<<<<
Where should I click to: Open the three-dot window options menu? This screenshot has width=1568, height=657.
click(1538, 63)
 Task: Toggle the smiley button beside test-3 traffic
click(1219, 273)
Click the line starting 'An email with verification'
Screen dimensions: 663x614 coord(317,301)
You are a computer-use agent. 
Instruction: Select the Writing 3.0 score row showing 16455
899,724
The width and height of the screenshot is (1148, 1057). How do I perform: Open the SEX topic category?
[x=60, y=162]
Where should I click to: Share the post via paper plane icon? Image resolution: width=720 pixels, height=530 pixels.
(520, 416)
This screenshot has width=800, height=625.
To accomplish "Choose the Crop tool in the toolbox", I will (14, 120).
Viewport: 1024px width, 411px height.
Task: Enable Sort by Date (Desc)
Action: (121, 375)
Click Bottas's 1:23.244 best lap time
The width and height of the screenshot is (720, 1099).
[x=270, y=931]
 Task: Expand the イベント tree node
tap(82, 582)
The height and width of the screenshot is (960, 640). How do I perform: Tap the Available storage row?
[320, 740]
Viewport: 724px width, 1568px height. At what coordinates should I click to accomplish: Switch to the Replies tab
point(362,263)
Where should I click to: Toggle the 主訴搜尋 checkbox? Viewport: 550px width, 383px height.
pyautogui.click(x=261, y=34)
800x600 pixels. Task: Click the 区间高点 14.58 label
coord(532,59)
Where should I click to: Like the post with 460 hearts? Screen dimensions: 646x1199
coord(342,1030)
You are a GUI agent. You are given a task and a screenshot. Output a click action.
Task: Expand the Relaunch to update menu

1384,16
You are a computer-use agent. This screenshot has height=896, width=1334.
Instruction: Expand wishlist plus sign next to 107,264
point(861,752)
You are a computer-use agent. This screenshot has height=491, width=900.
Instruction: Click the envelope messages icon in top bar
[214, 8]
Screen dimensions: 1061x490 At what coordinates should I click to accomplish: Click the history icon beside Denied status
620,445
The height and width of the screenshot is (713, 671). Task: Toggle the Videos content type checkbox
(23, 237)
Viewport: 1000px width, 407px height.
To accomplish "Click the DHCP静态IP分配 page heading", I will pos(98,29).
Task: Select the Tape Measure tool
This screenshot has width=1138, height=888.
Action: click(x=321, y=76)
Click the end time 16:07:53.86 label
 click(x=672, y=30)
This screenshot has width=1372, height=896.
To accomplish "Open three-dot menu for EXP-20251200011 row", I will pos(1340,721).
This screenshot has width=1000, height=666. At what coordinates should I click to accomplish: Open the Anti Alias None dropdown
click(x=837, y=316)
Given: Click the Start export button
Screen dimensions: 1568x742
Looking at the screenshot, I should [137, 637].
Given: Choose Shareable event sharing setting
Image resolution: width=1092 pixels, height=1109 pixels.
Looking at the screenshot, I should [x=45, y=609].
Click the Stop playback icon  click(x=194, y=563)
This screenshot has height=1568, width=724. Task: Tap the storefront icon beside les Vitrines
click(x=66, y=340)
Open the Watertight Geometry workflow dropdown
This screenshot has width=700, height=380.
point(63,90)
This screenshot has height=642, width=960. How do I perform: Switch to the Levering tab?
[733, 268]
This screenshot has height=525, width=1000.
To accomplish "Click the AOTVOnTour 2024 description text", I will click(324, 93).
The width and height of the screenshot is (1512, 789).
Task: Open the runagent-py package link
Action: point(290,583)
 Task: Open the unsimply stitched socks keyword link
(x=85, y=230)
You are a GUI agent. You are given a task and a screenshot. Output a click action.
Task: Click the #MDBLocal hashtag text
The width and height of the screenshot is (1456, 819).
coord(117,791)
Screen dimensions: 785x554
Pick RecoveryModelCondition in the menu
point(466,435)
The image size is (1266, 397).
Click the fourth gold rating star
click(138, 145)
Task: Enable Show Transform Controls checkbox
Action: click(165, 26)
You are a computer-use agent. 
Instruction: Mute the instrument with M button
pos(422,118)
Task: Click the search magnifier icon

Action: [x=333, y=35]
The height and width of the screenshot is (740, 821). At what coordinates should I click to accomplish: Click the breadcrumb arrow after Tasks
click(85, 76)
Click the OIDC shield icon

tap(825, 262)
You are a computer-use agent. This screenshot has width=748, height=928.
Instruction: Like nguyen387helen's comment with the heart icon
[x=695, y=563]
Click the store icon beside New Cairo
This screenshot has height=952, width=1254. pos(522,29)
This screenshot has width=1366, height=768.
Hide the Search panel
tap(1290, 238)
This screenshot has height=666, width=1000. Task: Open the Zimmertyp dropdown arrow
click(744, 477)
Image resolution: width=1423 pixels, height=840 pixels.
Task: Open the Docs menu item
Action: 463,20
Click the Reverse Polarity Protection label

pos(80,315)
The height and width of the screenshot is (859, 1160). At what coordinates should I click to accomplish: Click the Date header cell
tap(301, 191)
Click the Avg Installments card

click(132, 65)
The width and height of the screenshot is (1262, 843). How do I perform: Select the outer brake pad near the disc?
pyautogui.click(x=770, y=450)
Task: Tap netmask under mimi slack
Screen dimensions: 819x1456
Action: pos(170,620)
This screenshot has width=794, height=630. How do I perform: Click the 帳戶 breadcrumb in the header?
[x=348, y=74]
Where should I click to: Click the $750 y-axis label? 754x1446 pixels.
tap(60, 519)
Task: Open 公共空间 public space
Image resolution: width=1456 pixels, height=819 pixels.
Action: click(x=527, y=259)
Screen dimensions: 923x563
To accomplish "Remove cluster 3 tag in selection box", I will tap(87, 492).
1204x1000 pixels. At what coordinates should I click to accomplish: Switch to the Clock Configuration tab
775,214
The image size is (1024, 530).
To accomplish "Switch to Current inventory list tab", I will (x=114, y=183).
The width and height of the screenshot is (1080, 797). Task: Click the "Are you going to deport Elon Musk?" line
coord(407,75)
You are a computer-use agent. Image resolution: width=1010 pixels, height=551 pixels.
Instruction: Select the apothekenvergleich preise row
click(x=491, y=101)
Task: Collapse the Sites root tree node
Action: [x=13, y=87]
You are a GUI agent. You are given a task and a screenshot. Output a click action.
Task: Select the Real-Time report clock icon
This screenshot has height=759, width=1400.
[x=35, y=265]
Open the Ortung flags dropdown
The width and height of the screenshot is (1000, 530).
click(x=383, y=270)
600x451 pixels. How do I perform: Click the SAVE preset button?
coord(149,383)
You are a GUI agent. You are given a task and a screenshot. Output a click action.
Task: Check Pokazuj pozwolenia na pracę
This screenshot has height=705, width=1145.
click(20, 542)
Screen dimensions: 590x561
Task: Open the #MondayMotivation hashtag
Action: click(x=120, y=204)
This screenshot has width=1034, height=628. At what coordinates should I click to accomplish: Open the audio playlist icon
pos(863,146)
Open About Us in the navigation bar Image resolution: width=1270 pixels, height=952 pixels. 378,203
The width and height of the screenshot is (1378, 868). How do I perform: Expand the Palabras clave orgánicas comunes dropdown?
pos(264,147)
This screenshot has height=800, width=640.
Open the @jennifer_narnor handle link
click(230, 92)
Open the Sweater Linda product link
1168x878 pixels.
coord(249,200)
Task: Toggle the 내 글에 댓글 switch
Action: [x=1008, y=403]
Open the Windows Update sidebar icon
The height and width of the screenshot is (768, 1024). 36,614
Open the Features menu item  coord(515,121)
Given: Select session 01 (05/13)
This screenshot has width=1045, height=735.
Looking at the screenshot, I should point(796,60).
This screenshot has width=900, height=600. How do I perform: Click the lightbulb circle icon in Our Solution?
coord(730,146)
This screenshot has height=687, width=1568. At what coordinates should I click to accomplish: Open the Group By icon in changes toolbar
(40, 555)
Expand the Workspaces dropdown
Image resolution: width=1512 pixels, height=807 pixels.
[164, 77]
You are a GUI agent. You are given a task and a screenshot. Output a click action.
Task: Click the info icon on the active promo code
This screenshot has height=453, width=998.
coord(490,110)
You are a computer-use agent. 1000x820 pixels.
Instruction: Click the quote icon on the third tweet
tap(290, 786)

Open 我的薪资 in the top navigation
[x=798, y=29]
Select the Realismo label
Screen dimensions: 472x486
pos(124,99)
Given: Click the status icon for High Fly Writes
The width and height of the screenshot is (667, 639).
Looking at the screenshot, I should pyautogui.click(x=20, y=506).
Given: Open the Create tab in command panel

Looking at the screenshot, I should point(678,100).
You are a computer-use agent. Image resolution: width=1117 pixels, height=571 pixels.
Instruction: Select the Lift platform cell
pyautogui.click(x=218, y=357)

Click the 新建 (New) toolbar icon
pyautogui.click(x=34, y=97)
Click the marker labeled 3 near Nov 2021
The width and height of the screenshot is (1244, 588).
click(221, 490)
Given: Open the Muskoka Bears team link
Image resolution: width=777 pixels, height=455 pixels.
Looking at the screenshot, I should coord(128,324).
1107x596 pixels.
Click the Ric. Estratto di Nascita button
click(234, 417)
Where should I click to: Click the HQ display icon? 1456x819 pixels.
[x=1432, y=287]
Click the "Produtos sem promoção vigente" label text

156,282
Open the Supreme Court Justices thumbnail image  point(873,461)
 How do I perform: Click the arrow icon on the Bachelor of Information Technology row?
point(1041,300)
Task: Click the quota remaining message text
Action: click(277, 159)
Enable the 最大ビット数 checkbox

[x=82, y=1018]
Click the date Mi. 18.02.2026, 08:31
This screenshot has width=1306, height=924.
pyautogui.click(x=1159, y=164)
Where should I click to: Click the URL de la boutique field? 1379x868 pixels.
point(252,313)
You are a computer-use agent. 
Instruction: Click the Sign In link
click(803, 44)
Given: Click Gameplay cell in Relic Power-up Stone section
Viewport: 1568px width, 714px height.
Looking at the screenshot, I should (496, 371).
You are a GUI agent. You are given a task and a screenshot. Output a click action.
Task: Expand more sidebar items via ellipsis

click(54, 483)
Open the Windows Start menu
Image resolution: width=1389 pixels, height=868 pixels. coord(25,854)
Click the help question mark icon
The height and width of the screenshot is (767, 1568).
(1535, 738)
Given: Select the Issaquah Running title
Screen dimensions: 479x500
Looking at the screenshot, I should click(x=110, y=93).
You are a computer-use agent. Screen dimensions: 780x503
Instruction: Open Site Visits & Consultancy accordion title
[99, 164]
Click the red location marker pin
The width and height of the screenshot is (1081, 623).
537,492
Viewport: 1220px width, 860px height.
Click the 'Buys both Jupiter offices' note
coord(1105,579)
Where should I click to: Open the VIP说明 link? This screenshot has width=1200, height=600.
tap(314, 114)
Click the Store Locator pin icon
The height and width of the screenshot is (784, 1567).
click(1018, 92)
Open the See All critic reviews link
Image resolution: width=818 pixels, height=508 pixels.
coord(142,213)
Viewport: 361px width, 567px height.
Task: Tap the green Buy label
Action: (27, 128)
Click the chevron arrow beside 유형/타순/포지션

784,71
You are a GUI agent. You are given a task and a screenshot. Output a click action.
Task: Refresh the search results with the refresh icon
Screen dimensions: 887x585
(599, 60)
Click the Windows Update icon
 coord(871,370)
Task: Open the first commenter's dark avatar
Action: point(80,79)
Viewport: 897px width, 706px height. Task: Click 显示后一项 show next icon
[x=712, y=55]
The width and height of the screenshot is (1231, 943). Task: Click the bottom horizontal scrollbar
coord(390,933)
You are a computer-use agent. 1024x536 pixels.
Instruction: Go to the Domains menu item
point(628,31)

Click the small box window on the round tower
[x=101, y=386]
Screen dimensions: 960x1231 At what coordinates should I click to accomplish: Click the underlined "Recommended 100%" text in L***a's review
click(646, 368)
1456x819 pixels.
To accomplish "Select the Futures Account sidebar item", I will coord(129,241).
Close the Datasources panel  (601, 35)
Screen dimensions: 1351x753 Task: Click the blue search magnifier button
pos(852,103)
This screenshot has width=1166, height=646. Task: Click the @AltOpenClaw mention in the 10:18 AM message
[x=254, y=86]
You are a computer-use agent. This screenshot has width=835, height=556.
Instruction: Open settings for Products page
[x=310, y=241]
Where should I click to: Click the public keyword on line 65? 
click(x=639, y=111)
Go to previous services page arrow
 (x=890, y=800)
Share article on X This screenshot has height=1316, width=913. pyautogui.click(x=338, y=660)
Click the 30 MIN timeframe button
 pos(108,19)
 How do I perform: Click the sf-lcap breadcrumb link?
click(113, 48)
>>>>
- _Consigna_
Transcriba sin ninguna modificación el tramo de los registros que comienza en la línea que contiene "The width and height of the screenshot is (1262, 843)." y termina en la línea que contiene "Action: [x=13, y=87]", con ambas líneas incluidas.

- _Solución del ejercicio_
The width and height of the screenshot is (1262, 843). How do I perform: Select the outer brake pad near the disc?
pyautogui.click(x=770, y=450)
Task: Tap netmask under mimi slack
Screen dimensions: 819x1456
Action: pos(170,620)
This screenshot has width=794, height=630. How do I perform: Click the 帳戶 breadcrumb in the header?
[x=348, y=74]
Where should I click to: Click the $750 y-axis label? 754x1446 pixels.
tap(60, 519)
Task: Open 公共空间 public space
Image resolution: width=1456 pixels, height=819 pixels.
Action: click(x=527, y=259)
Screen dimensions: 923x563
To accomplish "Remove cluster 3 tag in selection box", I will tap(87, 492).
1204x1000 pixels. At what coordinates should I click to accomplish: Switch to the Clock Configuration tab
775,214
The image size is (1024, 530).
To accomplish "Switch to Current inventory list tab", I will (x=114, y=183).
The width and height of the screenshot is (1080, 797). Task: Click the "Are you going to deport Elon Musk?" line
coord(407,75)
You are a computer-use agent. Image resolution: width=1010 pixels, height=551 pixels.
Instruction: Select the apothekenvergleich preise row
click(x=491, y=101)
Task: Collapse the Sites root tree node
Action: [x=13, y=87]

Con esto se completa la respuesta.